Although not shown here, a plurality of personal computers 21 may be installed in a common center 35, and the personal computers 21 may be connected by a LAN (local area network). By installing a plurality of personal computers 21 for centrally managing the entire apparatus using a LAN,
For example, even if the normally operating personal computer 21 stops due to a failure, it is possible to switch to the spare personal computer 21 ', and the reliability of the entire apparatus is greatly improved. The spare personal computer 21 'can usually be effectively used as another function (for example, a word processor function).
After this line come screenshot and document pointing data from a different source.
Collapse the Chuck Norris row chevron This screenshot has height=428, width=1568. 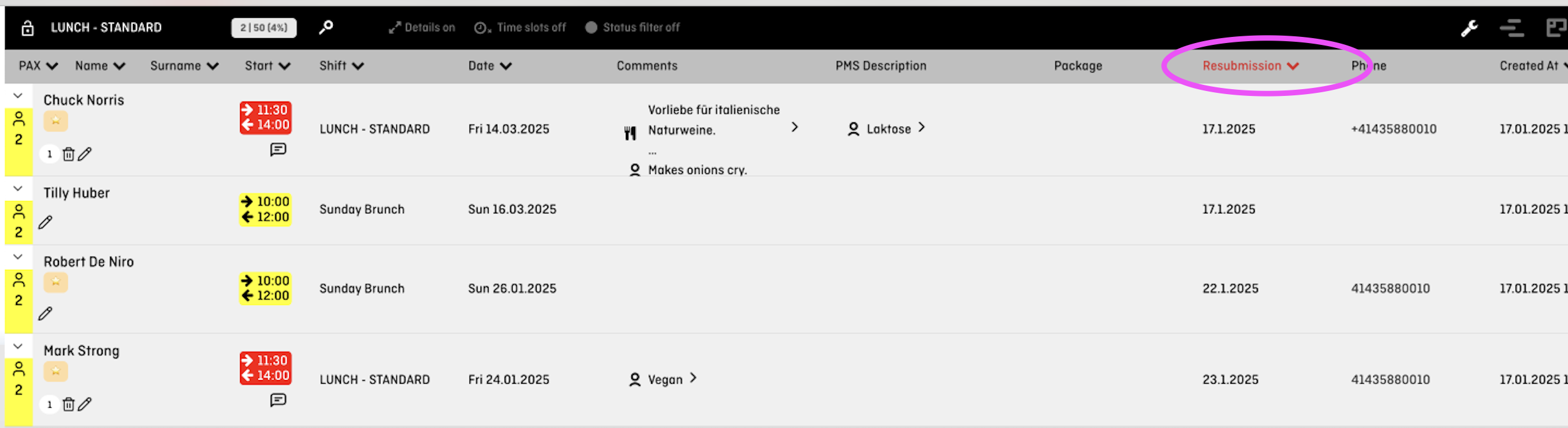tap(18, 96)
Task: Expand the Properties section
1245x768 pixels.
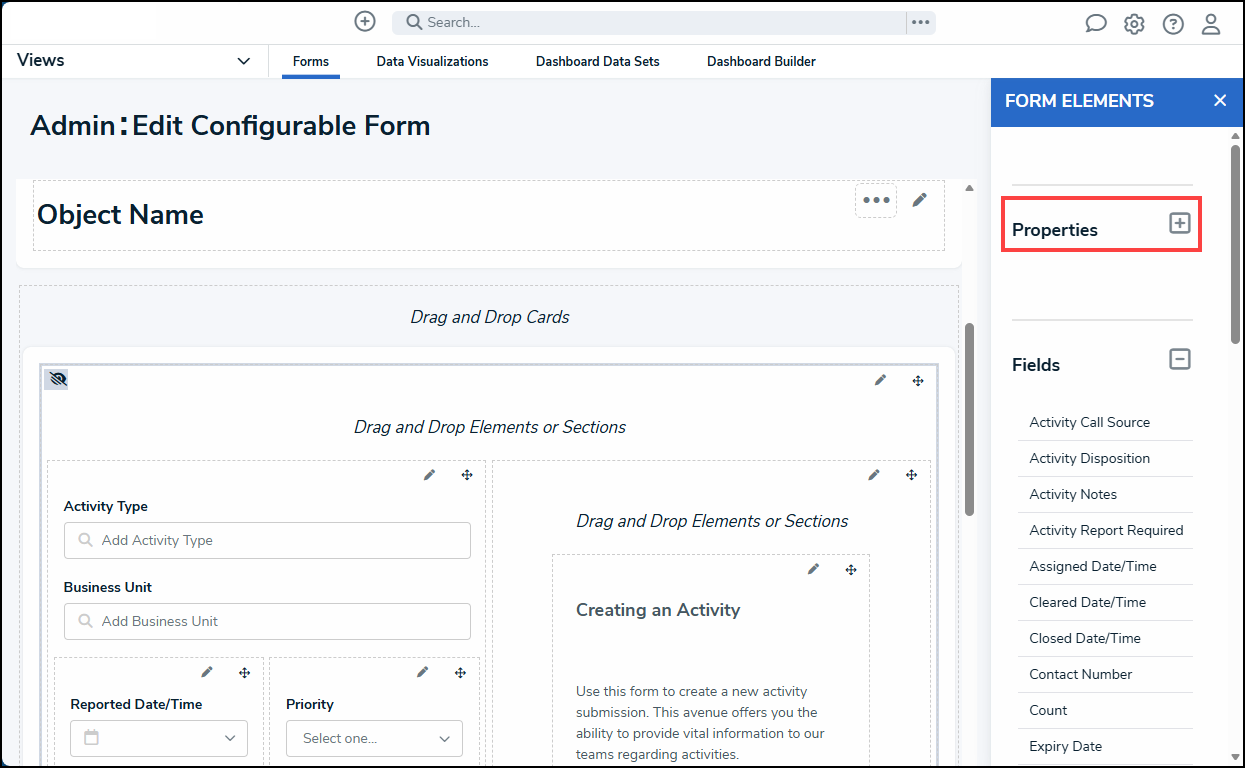Action: [1180, 223]
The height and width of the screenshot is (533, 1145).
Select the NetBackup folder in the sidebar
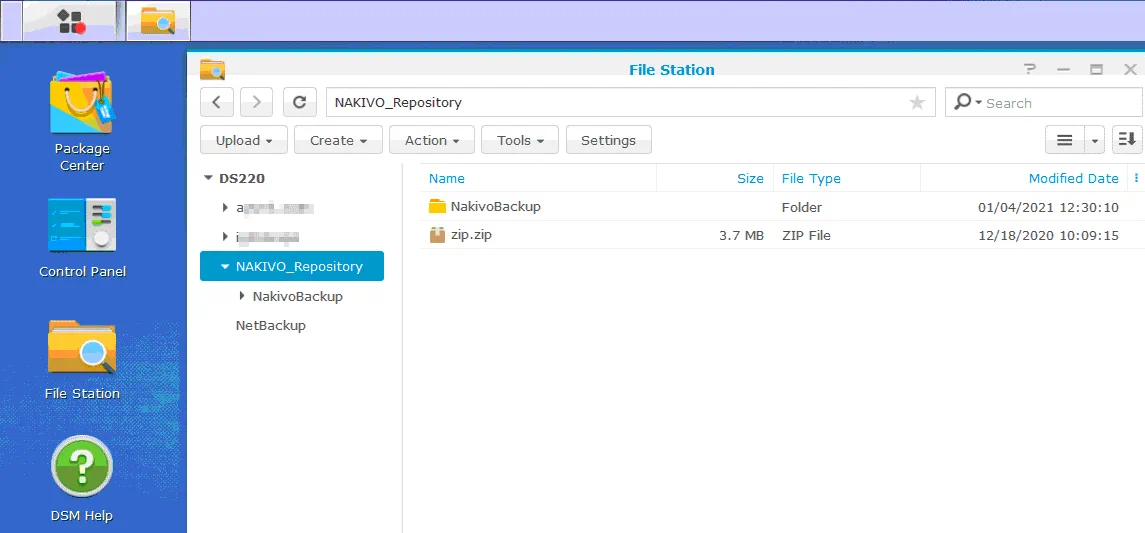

The present invention is not limited to the above embodiment, but can be modified within the scope of the invention. For example, in the above-described embodiment, one digital camera device 1 is installed on the object A to perform the collapse prediction, but the two objects are used to convert the object A into a three-dimensional image. The monitoring may be performed on a regular basis. Also, the measuring device 15
When the personal computer 21 is one-to-one, a general modem can be used in place of the router 26.

[0024]

The collapse predicting apparatus according to the present invention has an image pickup means for taking an optical image of an object from a distant position, converting the optical image into an electric signal and continuously outputting the electric signal, and an electric signal output from the image pickup means. As image data, and monitoring control means for monitoring changes in image data output from the image processing means. Without performing the above, it is possible to provide a fall prediction device capable of accurately and immediately determining a change in the object.

[Brief description of the drawings]

FIG. 1 is a schematic view of an apparatus showing one embodiment of the present invention.

FIG. 2 is a flowchart showing an operation procedure of the embodiment.

[Explanation of symbols]

 2 Digital camera device (imaging means) 10 Image processing means 25 Monitoring control means A, A 'Object

Claims (1)

[Claims] 1. An image pickup means for taking an optical image of an object from a remote position, converting the optical image into an electric signal, and continuously outputting the electric signal, and an image processing for processing the electric signal output from the image pickup means as image data. And a monitoring control means for monitoring a change in image data output from the image processing means.